How to skip a specific page?

(from github.com/pcolmer)
We have a page on our wiki that fess cannot index because the page is too long. I’d like to configure the crawler to ignore that page.

The URL of the page is https://wiki.linaro.org/WordIndex

In the web crawling configuration, I’ve got the following:

URLs:
https://wiki.linaro.org/

Included URLs for crawling:
https://wiki.linaro.org/.*

Excluded URLs for crawling:
./.?.*
./..png
./..jpg
./..gif
./..ico
./..css
./..js
WordIndex

but the crawler is still trying to access that page.
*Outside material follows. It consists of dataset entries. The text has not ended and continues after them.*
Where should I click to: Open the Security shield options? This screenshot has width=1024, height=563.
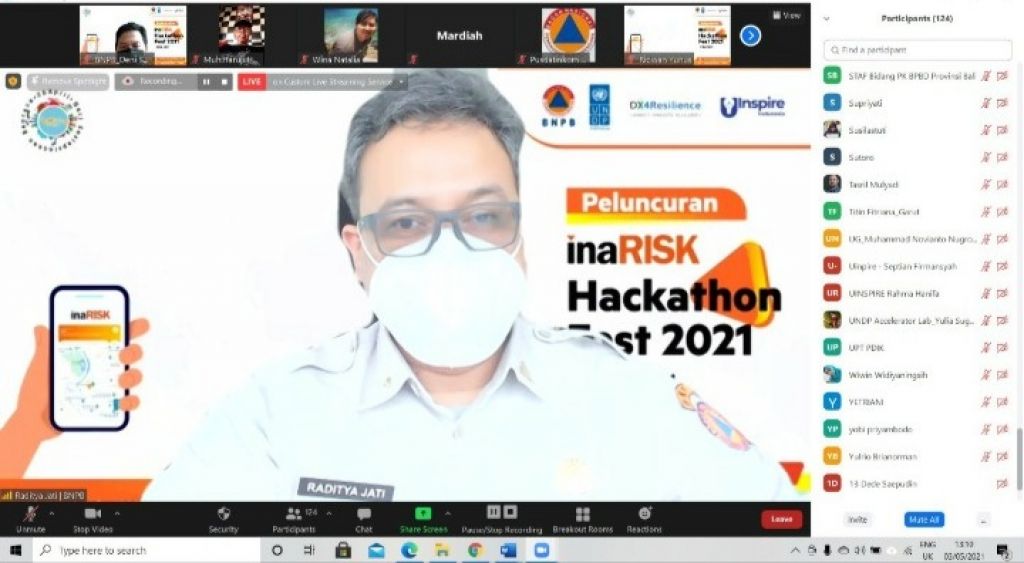[x=223, y=513]
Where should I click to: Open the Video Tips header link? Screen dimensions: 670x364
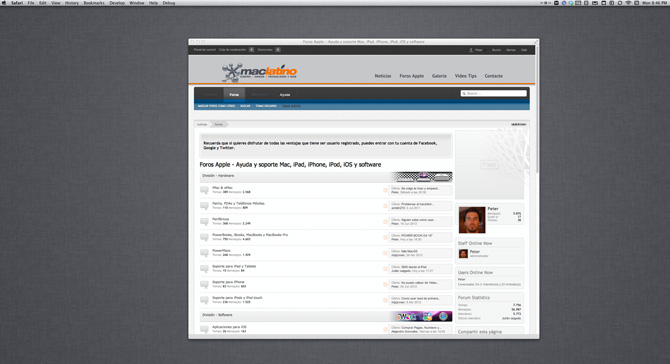click(465, 76)
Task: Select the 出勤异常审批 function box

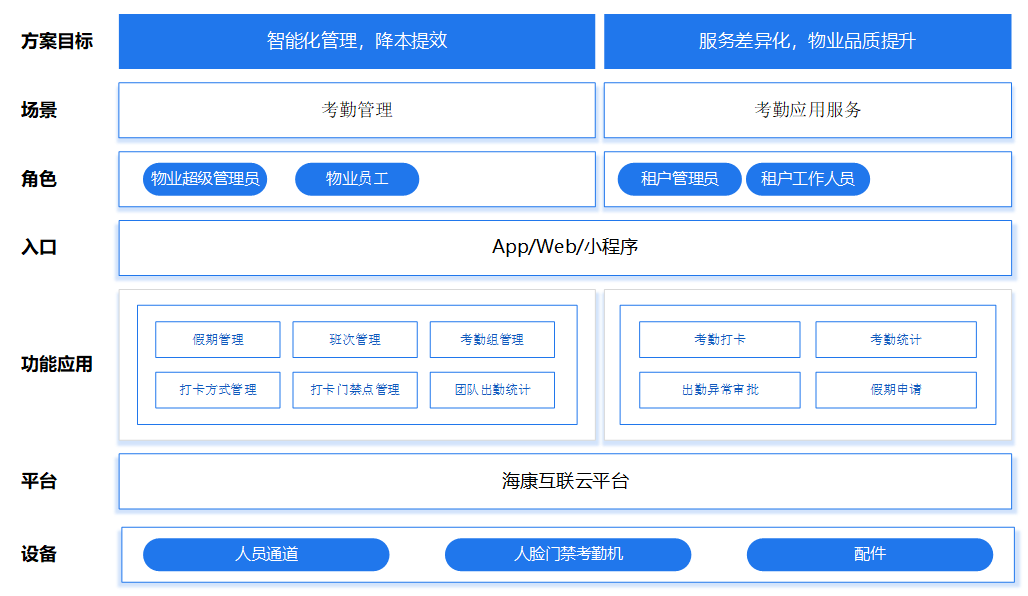Action: coord(719,390)
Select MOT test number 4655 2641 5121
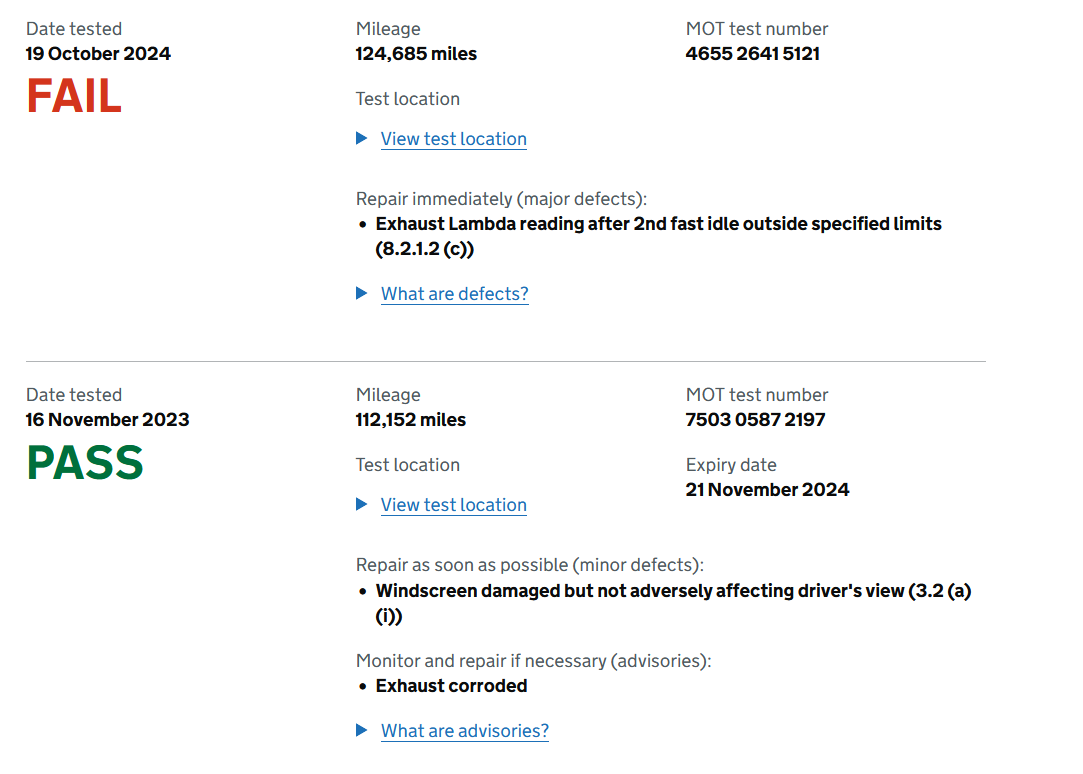The width and height of the screenshot is (1083, 774). (x=752, y=54)
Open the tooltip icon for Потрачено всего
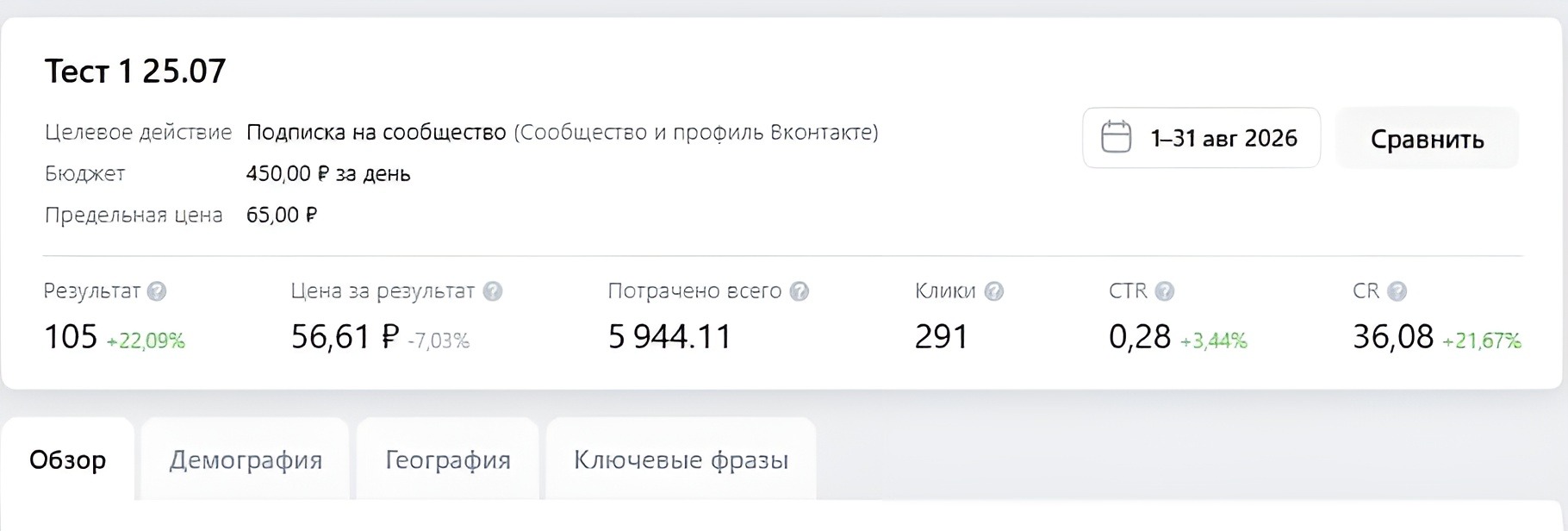The image size is (1568, 531). point(800,291)
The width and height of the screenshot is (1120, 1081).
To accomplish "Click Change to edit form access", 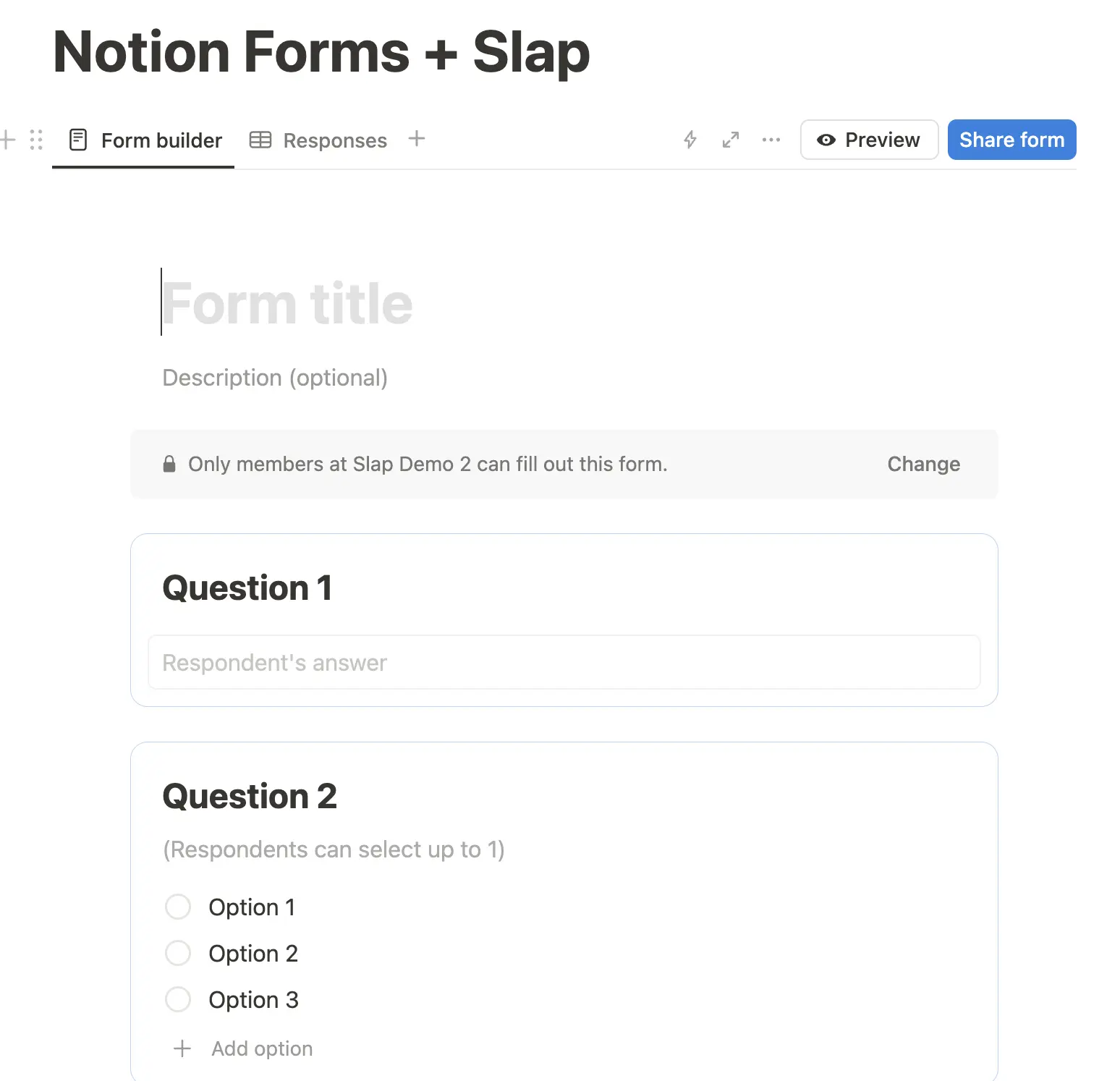I will tap(923, 464).
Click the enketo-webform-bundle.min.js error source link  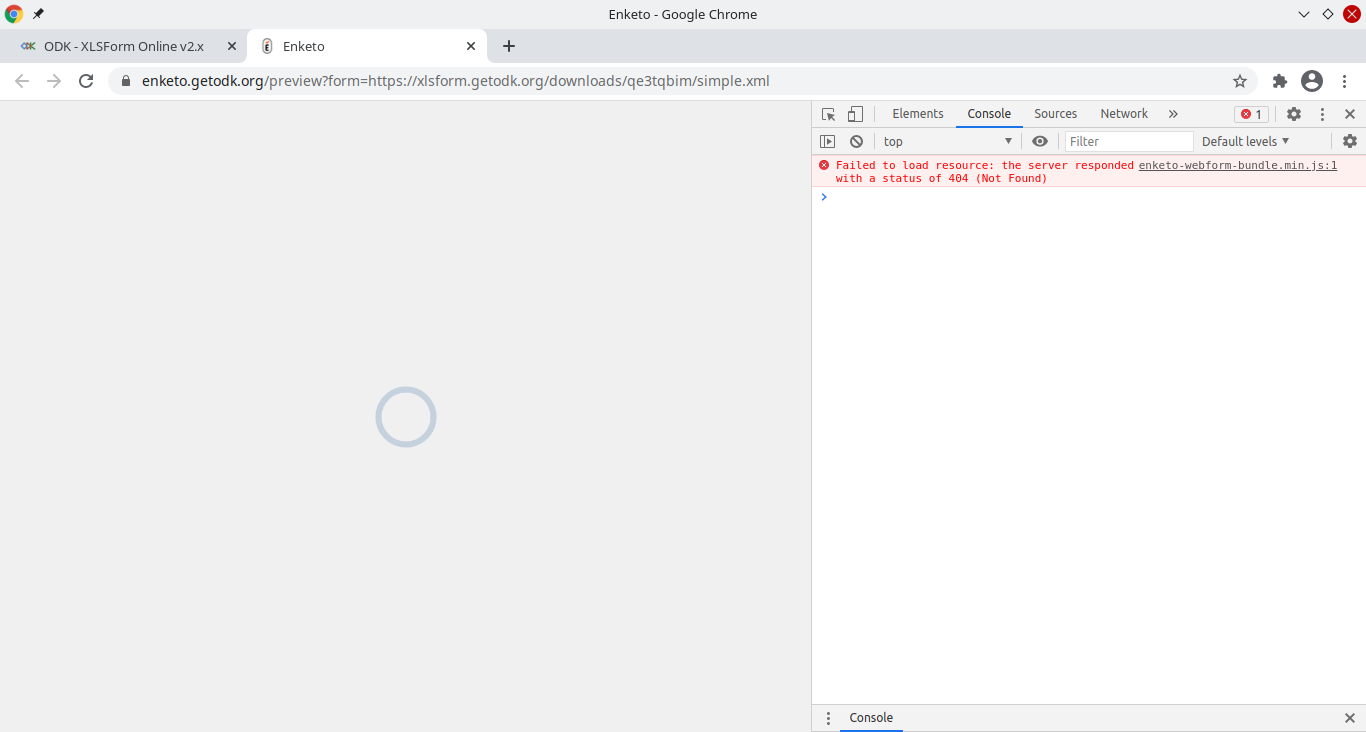1237,165
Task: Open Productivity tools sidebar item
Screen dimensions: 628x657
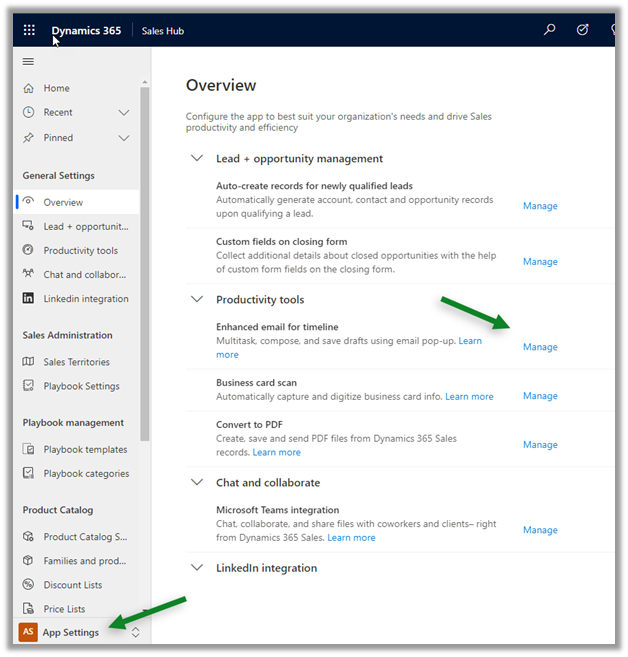Action: pyautogui.click(x=80, y=251)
Do I need to add it to “Excluded URLs for indexing” as well?

Or have I got the syntax wrong?

Thanks.

Philip

(from marevol (Shinsuke Sugaya) · GitHub)

This Wiki service has been archived*

Try to remove the above setting.
Specifying both included and excluded urls, included urls wins.

(from github.com/pcolmer)
If I remove that setting, does fess default to crawling the base URL anyway?

(from github.com/marevol)
Oops, for crawling, Excluded URLs wins.
I think your setting is:

URLs:
https://wiki.linaro.org/

Included URLs for crawling:
https://wiki.linaro.org/.*

Excluded URLs for crawling:
.*\?.*
.*\.png
.*\.jpg
.*\.gif
.*\.ico
.*\.css
.*\.js

Excluded URLs for indexing: (if you want to crawl https://wiki.linaro.org/WordIndex)
.*/WordIndex.*